* **ASSIGNMENT**
Write the next part of the news piece about Xaar bringing industrial inkjet technology to battery coating, picking up right after its final sentence.
Segment Start: PAGE EXCERPT
Xaar targets digital battery coating with industrial inkjet technology

Xaar targets digital battery coating with industrial inkjet technology

Xaar will show battery coating applications for its industrial inkjet technology at The Battery Show Europe, targeting digital deposition for EV and energy storage cells.


IN Brief:

  • Xaar will demonstrate battery coating applications for industrial inkjet technology at The Battery Show Europe.
  • The company’s eX printheads target prismatic and cylindrical battery cell coating processes.
  • Digital deposition can improve coating precision, flexibility, uptime, and process control in battery manufacturing.

Xaar will use The Battery Show Europe in Stuttgart to demonstrate how industrial inkjet technology can be applied to battery coating processes, moving functional coating deposition from analogue methods toward digitally controlled production.

The company will exhibit on stand 5A40 from 9 to 11 June, with demonstrations connected to its work with Inkatronic, a specialist in bespoke inkjet machinery and industrial research and development. Xaar will also present on the digitisation of insulating coatings for EV battery cells.
Segment End: PAGE EXCERPT
Segment Start: RECORDED DATA
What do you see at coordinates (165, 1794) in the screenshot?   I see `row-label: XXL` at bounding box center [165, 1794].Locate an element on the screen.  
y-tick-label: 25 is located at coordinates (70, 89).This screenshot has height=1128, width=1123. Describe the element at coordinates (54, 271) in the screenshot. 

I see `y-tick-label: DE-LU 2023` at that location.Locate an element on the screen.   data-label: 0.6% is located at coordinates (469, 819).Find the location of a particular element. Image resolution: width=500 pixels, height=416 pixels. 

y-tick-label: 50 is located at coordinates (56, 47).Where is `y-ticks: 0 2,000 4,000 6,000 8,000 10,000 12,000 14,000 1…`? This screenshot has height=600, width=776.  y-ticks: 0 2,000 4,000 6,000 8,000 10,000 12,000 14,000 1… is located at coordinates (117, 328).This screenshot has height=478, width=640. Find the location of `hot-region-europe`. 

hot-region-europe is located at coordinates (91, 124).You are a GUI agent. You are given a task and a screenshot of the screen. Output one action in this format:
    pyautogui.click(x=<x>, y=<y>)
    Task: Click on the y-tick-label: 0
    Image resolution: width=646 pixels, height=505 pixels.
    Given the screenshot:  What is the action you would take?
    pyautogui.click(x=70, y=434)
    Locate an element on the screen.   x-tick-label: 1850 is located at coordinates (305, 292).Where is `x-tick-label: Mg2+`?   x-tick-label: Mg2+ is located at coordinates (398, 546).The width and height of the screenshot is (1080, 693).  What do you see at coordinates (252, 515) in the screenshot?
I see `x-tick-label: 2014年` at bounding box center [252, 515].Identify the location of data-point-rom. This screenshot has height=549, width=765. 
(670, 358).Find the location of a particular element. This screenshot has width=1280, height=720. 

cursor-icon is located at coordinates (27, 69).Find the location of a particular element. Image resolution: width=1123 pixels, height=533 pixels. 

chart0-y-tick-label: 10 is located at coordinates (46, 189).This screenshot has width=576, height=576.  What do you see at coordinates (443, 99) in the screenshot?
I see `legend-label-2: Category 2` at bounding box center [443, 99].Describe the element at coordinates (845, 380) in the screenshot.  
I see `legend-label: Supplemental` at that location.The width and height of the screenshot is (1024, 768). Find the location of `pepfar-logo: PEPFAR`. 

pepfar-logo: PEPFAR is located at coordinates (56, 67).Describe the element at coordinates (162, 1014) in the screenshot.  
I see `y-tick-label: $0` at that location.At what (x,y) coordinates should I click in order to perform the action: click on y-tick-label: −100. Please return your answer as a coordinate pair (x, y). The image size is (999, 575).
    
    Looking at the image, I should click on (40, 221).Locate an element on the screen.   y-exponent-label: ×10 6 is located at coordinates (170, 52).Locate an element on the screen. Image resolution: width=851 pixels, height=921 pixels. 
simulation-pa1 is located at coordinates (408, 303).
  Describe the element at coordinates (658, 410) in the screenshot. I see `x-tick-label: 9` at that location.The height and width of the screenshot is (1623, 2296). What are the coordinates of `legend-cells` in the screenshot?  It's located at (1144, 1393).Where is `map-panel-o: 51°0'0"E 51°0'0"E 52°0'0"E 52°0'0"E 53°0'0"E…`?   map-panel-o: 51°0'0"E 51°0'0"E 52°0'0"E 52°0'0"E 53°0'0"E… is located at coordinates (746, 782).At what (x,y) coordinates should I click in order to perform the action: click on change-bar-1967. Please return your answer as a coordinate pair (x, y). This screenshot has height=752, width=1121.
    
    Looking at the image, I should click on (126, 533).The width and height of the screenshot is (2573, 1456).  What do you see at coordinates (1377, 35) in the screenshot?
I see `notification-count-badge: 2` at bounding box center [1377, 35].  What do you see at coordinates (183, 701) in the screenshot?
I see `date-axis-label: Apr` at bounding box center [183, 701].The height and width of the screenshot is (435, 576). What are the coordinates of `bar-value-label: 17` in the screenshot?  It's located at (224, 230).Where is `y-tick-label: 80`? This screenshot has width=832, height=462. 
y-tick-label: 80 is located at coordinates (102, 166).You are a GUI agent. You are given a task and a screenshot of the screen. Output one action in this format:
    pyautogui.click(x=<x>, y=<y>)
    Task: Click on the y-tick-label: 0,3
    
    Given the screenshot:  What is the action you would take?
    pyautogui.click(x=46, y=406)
Segment End: RECORDED DATA
* **ANSWER SECTION**
The technology is built around Xaar’s eX series printheads, developed for next-generation battery applications in electric vehicles and energy storage systems. The range addresses both prismatic and cylindrical cell formats, reflecting the different mechanical and production requirements across battery manufacturing lines.

Xaar’s battery coating approach combines several of its printhead technologies. Ultra High Viscosity Technology supports the jetting of advanced functional fluids, while TF Technology recirculation allows coating in different orientations, including sides and corners. High Laydown Technology supports thick, even coatings in a single pass, and SureFlow self-cleaning is designed to reduce blockages and downtime.

Battery coatings are becoming more important as cell and pack designs become denser. Insulating and protective coatings help manage heat generated during charging and operation, while reducing wear in tightly packed assemblies. Traditional PET film and spray coating methods can be less suited to applications requiring tighter deposition control, reduced material waste, and greater flexibility across formats.

The move toward more controlled battery production is visible across the wider test and manufacturing chain. WireFlow’s modular battery monitoring platform addresses flexibility in battery testing and validation, while digital coating tackles a production-stage challenge around process precision and repeatability.

Inkjet deposition can place material only where it is needed. In manufacturing terms, that can reduce overspray, simplify masking, and allow design changes without the same tooling burden as some analogue processes. For battery lines handling multiple cell formats or evolving designs, that flexibility can be valuable.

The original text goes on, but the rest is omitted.